All lines from the first one in the listing below to the one holding "Image resolution: width=1424", inclusive, are to be copied exactly.

__Dataset excerpts__
>>>>>
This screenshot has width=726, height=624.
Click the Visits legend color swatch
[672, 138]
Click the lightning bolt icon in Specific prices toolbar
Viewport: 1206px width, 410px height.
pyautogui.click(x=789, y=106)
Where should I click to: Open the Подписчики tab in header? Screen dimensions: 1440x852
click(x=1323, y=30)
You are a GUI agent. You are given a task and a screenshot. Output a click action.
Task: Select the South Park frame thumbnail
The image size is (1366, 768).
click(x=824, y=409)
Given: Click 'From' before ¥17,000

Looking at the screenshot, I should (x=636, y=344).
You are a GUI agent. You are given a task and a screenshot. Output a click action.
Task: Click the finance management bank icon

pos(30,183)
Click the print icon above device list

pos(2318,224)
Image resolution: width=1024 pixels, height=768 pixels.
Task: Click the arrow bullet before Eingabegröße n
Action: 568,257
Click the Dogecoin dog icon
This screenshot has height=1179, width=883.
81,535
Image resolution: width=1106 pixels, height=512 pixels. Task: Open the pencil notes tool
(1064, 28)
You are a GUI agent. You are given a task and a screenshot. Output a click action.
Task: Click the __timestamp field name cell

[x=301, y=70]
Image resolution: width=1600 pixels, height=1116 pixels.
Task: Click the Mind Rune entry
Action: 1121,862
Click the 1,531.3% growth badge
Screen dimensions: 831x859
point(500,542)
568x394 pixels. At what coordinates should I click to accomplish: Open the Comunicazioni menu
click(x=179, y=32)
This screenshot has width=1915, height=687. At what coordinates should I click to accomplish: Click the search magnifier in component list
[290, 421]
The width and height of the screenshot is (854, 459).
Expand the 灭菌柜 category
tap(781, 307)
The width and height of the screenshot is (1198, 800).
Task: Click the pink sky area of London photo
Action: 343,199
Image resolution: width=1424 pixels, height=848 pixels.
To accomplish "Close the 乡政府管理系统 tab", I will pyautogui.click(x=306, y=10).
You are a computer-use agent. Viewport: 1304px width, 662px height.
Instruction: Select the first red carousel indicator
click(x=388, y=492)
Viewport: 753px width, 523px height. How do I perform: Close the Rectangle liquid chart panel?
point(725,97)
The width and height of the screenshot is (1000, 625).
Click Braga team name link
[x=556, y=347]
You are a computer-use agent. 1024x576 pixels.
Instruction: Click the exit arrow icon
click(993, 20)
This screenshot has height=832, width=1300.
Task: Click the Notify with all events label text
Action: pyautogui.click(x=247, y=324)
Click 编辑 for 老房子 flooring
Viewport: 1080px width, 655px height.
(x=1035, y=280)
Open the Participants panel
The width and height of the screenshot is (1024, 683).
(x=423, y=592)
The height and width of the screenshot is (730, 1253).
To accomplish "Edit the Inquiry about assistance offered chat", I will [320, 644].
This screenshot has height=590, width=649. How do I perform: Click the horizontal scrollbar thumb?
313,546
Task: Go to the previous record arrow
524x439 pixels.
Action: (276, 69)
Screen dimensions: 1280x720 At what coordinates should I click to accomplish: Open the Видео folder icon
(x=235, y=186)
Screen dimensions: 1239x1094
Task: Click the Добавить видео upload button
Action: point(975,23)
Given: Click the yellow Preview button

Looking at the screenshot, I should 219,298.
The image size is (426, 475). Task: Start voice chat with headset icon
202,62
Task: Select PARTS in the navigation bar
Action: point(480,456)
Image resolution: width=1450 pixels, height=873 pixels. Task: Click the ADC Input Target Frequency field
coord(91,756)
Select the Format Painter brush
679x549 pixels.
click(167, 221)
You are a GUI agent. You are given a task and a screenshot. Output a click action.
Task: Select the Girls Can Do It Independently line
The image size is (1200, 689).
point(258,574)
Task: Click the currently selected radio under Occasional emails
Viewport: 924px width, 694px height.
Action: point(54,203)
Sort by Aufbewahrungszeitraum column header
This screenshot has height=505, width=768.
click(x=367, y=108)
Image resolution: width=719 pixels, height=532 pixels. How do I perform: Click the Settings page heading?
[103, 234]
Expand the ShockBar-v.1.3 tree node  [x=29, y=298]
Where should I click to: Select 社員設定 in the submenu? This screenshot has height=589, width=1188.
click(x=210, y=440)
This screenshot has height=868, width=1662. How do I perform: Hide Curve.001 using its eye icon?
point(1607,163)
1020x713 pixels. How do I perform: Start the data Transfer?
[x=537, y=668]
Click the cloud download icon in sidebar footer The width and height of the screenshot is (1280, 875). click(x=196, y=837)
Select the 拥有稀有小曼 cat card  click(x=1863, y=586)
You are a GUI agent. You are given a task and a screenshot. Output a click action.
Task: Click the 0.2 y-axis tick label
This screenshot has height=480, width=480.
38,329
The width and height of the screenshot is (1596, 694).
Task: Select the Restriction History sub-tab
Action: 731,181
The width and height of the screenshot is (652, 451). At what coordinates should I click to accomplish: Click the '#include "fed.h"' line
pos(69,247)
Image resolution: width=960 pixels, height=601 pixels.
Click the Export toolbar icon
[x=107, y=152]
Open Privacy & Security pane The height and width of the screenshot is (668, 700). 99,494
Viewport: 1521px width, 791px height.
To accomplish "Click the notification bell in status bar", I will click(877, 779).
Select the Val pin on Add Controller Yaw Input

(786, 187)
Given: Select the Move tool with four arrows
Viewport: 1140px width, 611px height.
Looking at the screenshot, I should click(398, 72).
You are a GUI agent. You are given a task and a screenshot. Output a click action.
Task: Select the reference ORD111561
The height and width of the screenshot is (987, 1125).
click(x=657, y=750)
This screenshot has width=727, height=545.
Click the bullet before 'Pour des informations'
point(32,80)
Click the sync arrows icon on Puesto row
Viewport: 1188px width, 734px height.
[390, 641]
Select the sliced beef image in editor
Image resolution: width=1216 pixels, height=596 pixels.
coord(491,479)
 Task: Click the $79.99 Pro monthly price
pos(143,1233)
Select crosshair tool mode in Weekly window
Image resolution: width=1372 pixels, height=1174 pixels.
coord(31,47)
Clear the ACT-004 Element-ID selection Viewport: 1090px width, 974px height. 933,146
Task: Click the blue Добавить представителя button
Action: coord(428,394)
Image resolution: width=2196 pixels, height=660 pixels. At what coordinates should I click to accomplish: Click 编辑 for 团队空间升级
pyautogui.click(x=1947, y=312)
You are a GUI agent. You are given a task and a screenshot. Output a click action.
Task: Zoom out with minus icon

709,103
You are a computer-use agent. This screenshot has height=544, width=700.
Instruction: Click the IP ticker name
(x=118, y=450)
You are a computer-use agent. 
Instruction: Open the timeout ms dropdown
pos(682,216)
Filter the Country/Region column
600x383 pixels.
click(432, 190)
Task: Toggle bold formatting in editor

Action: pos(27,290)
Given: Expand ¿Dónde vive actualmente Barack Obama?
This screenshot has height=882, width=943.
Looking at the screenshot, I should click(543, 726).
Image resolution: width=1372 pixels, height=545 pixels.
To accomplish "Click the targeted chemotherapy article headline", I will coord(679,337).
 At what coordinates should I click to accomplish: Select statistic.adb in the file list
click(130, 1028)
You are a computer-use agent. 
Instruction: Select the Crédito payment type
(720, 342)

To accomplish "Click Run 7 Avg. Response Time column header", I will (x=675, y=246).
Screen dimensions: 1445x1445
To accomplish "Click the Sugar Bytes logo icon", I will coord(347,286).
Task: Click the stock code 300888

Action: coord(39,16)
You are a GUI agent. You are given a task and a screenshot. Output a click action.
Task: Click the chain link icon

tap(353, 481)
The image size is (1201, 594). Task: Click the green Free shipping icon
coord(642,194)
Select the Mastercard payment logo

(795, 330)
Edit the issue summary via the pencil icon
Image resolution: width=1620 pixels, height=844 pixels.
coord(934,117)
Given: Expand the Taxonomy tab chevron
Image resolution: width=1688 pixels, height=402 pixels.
<<<<<
__Completed task__
This screenshot has width=726, height=624.
Click the Visits legend color swatch
[672, 138]
Click the lightning bolt icon in Specific prices toolbar
Viewport: 1206px width, 410px height.
pyautogui.click(x=789, y=106)
Where should I click to: Open the Подписчики tab in header? Screen dimensions: 1440x852
click(x=1323, y=30)
You are a GUI agent. You are given a task and a screenshot. Output a click action.
Task: Select the South Park frame thumbnail
The image size is (1366, 768).
click(x=824, y=409)
Given: Click 'From' before ¥17,000

Looking at the screenshot, I should (x=636, y=344).
You are a GUI agent. You are given a task and a screenshot. Output a click action.
Task: Click the finance management bank icon

pos(30,183)
Click the print icon above device list

pos(2318,224)
Image resolution: width=1024 pixels, height=768 pixels.
Task: Click the arrow bullet before Eingabegröße n
Action: 568,257
Click the Dogecoin dog icon
This screenshot has height=1179, width=883.
81,535
Image resolution: width=1106 pixels, height=512 pixels. Task: Open the pencil notes tool
(1064, 28)
You are a GUI agent. You are given a task and a screenshot. Output a click action.
Task: Click the __timestamp field name cell

[x=301, y=70]
Image resolution: width=1600 pixels, height=1116 pixels.
Task: Click the Mind Rune entry
Action: 1121,862
Click the 1,531.3% growth badge
Screen dimensions: 831x859
point(500,542)
568x394 pixels. At what coordinates should I click to accomplish: Open the Comunicazioni menu
click(x=179, y=32)
This screenshot has width=1915, height=687. At what coordinates should I click to accomplish: Click the search magnifier in component list
[290, 421]
The width and height of the screenshot is (854, 459).
Expand the 灭菌柜 category
tap(781, 307)
The width and height of the screenshot is (1198, 800).
Task: Click the pink sky area of London photo
Action: 343,199
Image resolution: width=1424 pixels, height=848 pixels.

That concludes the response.